# Spyder Projector Headlights Wiring



## MattL (Mar 4, 2021)

Hi, I recently bought these headlights for my Chevy Cruze 2011 and I'm trying to figure out the wiring. I am having trouble understanding what I'm supposed to hook the green and black wire pair too. Also, please correct me if I'm wrong, but from my research, the red and black pair connect directly to the turning signal wiring through splicing. Thank you for any help.
Here's a link to the headlights 11-16 Chevrolet Cruze Spyder Projector Headlights - Light Tube DRL - Black


----------



## Thebigzeus (Dec 2, 2018)

Does the install video help?

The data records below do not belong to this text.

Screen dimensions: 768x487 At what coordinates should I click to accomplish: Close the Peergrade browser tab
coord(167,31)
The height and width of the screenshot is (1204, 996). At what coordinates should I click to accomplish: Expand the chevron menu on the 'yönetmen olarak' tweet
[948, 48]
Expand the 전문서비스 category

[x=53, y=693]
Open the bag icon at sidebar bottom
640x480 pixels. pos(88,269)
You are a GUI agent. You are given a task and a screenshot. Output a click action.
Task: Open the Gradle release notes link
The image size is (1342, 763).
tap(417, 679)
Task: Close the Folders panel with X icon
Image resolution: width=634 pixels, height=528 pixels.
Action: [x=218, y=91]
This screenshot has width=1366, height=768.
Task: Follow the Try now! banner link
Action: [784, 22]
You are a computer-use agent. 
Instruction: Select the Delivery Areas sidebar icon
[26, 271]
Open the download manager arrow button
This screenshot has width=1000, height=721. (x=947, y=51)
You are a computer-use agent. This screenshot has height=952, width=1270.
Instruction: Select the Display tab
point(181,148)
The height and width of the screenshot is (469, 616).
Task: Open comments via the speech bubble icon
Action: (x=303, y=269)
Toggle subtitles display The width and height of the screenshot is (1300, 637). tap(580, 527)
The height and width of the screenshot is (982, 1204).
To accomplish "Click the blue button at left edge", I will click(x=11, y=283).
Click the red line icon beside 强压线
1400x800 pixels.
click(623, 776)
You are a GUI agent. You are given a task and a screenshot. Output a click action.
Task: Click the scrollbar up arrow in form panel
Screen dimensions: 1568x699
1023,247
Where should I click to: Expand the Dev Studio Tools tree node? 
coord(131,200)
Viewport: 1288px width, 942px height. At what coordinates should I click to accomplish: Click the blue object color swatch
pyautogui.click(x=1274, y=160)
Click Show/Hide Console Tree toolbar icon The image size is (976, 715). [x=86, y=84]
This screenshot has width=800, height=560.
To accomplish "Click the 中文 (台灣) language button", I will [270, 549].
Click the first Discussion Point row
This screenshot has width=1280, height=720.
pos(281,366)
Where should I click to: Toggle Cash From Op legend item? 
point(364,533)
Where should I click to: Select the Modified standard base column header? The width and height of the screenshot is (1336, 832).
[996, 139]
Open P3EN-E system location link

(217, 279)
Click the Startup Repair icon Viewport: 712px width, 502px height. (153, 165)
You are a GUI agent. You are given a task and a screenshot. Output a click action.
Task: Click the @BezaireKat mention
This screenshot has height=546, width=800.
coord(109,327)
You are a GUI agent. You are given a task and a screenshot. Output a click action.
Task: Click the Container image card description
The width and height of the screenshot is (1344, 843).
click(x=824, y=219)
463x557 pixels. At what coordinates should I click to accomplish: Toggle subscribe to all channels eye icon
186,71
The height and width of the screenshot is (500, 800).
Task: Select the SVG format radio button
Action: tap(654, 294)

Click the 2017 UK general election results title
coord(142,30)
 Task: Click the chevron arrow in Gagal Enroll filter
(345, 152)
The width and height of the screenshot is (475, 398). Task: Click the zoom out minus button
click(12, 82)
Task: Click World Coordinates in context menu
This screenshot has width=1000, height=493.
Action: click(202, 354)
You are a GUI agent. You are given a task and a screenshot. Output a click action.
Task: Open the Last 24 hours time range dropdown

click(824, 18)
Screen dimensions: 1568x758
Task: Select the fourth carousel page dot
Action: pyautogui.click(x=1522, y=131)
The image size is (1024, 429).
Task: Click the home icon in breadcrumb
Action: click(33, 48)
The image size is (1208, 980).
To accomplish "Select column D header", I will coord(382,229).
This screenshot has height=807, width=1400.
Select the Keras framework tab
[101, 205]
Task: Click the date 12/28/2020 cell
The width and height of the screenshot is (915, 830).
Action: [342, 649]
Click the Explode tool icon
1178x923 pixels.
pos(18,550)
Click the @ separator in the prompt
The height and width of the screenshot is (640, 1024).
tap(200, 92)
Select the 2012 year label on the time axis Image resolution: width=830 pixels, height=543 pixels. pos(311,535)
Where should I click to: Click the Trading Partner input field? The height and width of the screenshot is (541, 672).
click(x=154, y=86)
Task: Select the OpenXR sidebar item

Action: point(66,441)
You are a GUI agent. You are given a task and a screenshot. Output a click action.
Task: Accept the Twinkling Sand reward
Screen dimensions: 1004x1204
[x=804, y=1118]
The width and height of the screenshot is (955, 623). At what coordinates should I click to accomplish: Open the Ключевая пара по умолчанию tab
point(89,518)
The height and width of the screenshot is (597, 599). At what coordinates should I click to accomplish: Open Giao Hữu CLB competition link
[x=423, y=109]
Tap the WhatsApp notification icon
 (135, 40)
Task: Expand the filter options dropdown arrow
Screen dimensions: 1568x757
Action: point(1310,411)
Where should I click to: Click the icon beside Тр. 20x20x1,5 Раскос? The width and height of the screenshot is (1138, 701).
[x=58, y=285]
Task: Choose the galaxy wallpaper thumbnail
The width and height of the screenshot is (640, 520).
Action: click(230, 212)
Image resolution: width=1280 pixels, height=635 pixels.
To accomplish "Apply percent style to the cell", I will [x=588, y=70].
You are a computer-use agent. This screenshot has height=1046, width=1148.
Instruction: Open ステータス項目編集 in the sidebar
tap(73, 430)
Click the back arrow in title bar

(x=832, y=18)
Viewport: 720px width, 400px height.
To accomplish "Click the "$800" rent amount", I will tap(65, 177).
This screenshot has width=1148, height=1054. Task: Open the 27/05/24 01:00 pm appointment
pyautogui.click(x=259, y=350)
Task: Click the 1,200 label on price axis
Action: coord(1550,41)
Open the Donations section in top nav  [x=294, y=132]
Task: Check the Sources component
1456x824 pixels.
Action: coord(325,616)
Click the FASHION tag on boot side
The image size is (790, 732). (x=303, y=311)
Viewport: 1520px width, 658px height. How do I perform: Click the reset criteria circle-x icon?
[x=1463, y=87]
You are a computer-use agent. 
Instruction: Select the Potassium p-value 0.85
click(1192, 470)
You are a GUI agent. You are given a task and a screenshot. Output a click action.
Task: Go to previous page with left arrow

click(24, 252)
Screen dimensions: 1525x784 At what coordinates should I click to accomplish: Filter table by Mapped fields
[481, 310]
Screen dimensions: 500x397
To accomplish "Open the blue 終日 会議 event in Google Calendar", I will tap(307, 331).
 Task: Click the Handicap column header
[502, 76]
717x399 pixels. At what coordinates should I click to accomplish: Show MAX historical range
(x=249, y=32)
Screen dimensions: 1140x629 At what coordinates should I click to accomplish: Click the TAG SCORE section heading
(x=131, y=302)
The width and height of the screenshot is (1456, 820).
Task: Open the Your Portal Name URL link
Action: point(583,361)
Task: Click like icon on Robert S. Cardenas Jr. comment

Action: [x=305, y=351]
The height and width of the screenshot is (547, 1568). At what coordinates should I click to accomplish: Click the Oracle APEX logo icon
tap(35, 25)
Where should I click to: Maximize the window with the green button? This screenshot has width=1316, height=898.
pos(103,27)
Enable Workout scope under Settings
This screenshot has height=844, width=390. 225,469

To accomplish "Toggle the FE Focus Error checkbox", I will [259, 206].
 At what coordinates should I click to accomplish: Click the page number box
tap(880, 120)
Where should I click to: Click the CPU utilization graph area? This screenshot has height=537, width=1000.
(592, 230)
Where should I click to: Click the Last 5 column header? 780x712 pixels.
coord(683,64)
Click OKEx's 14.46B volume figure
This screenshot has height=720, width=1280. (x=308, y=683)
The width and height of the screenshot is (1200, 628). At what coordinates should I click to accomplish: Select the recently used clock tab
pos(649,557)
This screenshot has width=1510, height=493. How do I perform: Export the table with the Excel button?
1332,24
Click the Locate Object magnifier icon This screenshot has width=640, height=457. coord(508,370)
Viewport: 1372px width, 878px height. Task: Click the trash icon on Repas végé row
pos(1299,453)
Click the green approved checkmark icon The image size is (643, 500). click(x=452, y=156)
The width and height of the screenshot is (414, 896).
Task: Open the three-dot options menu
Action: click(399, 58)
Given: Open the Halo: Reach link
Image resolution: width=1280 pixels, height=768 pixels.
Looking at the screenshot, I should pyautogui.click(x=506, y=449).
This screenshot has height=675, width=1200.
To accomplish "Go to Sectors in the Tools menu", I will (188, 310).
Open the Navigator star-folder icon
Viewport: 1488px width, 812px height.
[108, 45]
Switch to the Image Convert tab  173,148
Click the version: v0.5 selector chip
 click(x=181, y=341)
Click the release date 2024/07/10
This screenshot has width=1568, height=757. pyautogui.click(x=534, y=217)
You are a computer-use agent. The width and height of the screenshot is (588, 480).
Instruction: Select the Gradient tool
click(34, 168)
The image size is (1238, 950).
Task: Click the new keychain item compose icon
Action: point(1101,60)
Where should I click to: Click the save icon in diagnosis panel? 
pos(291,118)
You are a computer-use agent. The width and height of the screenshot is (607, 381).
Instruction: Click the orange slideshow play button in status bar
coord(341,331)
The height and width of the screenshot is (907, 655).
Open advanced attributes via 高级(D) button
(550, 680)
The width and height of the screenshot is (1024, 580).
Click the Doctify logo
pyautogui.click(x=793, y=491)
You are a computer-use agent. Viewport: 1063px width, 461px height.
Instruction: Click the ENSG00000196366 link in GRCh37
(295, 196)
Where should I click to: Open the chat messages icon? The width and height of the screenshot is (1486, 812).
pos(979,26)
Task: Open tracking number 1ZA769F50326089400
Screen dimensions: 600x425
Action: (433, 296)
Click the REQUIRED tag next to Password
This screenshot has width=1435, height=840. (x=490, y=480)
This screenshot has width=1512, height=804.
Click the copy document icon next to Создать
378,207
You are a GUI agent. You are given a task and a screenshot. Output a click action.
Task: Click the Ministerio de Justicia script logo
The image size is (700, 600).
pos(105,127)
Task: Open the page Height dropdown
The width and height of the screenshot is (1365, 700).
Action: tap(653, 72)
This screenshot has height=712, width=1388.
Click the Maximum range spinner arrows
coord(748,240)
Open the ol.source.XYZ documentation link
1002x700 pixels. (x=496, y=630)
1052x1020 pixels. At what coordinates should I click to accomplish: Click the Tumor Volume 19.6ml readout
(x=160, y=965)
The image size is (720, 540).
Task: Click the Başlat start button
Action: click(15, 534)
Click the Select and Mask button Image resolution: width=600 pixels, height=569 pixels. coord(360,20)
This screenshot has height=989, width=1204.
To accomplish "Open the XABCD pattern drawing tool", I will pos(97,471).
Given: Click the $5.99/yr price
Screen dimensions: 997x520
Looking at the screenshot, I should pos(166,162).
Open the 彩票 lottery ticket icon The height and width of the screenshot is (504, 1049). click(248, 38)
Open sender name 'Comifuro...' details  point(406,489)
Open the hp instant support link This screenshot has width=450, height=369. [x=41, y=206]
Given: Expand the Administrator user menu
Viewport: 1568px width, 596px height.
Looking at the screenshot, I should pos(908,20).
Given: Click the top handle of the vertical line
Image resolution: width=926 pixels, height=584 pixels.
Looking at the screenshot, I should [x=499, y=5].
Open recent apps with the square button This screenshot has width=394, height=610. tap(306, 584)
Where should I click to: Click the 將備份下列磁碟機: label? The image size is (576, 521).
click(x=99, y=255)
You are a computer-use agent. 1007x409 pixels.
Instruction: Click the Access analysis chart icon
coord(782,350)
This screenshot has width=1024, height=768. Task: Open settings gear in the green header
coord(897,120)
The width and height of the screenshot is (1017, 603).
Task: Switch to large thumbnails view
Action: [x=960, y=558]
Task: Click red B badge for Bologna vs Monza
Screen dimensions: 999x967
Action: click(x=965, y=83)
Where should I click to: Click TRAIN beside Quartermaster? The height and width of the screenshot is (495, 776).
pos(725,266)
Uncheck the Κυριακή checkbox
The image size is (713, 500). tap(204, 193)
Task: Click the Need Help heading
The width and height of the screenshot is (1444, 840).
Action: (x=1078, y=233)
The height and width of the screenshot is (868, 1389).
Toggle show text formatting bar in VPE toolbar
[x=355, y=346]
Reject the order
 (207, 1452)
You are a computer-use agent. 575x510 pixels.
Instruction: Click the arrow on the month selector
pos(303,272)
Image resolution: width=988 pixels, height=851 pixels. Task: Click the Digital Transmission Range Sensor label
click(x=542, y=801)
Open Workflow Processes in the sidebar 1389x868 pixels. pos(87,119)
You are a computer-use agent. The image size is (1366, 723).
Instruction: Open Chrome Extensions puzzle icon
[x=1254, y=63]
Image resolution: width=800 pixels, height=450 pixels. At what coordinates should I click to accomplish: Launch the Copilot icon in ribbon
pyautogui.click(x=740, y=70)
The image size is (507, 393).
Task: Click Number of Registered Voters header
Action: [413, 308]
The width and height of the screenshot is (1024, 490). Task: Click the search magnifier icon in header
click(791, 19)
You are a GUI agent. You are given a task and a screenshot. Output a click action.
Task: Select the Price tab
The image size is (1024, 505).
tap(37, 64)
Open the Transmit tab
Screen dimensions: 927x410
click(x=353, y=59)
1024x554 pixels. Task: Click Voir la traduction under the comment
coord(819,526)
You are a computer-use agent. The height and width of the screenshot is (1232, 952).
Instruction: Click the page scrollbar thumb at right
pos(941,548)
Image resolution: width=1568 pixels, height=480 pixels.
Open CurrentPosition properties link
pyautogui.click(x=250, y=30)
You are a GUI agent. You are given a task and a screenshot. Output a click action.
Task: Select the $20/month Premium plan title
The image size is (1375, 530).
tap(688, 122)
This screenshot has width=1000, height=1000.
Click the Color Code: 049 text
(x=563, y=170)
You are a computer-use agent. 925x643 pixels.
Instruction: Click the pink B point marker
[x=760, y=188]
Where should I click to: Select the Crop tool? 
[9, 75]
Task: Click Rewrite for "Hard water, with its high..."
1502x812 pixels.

Seems they should be plug and play. 




Here’s their install guide: Installation Guide | Spyder Auto


----------



## shimmy816 (Aug 22, 2020)

would those be the halo? or led strip? you might just have to hook twelve volts to each and see what lights up.. the installation guide only shows plug and play


----------



## guuyuk (Nov 12, 2015)

http://www.spyderusa.com/spy/images/pdf/lighting/halo_led_guide.pdf


Looks like they have a sort-of guide on hooking them up. It's universal, but basically they mention finding the parking light ground and steady power (vs turn signal flash) wires, then splicing into them. Plus, the mention of LED wires being white and black would probably change over to green and black in this case. Try connecting the green (+) and black (-) to 12 volts and see what lights up, then hook them into an appropriate circuit.


----------



## CRUISE-CRUZE (Nov 8, 2010)

Just received these today from Amazon. I'll see if I have time next week to install them...
Spyder Headlights


----------



## Thebigzeus (Dec 2, 2018)

They look nice!


----------



## CRUISE-CRUZE (Nov 8, 2010)

I like them! It looks like the wires for the LEDs are your decision of how you want to get them work... individual or together as DLR, even as a turn signal if you want..


----------



## Blasirl (Mar 31, 2015)

MattL said:


> Hi, I recently bought these headlights for my Chevy Cruze 2011 and I'm trying to figure out the wiring. I am having trouble understanding what I'm supposed to hook the green and black wire pair too. Also, please correct me if I'm wrong, but from my research, the red and black pair connect directly to the turning signal wiring through splicing. Thank you for any help.
> Here's a link to the headlights 11-16 Chevrolet Cruze Spyder Projector Headlights - Light Tube DRL - Black
> View attachment 291068
> 
> ...


Welcome Aboard!

Find a 12 or 14.4 volt tool battery and make a testing power supply using about a foot of wire for the positive and the negative, preferably red and black respectively and terminate on end of each with an alligator clip and the other end with 90 degree stak-ons. Now you can test each pair of wires on the headlamps to see what lights up.


----------



## CRUISE-CRUZE (Nov 8, 2010)

Blasirl said:


> Find a 12 or 14.4 volt tool battery


No need Blasirl! A simple 9V battery works like a charm!


----------



## Blasirl (Mar 31, 2015)

CRUISE-CRUZE said:


> No need Blasirl! A simple 9V battery works like a charm!


Mine's rechargeable!


----------